◆ **Source material**:
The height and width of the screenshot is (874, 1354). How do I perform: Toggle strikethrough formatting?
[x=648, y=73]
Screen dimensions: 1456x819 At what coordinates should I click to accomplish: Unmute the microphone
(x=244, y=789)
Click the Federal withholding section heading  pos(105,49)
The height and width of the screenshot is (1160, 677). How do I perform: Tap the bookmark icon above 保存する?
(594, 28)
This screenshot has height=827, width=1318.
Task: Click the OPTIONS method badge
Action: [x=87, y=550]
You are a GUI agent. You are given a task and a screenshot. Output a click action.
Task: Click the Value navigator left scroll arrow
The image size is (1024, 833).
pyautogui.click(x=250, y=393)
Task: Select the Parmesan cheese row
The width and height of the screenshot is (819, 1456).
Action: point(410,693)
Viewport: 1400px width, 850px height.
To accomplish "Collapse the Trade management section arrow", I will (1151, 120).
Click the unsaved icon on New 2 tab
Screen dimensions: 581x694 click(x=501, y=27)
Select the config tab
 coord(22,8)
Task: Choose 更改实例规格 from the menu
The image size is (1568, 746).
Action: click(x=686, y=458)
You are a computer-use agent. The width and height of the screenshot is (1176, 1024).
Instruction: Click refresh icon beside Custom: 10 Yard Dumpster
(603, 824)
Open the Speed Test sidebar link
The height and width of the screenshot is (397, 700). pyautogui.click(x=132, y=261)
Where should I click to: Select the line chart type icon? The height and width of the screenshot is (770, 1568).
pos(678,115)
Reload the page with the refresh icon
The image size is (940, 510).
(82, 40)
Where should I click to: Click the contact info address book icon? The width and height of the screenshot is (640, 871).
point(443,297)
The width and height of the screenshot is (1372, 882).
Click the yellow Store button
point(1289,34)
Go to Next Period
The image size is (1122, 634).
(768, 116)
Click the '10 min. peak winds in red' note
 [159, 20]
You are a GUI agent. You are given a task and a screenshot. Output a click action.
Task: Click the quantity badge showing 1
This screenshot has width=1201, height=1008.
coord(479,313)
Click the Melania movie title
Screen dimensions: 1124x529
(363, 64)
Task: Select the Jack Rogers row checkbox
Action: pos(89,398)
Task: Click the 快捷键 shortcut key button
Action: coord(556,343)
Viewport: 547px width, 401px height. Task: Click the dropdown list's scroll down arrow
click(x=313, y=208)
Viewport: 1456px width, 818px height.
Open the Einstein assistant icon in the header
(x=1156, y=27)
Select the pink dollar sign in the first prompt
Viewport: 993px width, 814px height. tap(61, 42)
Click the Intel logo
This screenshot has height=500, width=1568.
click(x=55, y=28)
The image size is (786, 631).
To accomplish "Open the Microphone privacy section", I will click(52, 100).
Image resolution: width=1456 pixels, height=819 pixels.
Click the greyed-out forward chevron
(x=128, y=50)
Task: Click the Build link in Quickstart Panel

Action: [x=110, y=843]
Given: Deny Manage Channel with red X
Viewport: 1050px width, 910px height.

◆ **What is asked**:
Count the lines of the records that contain the word "link" and give only that number.

◆ **Response to the exercise**:
2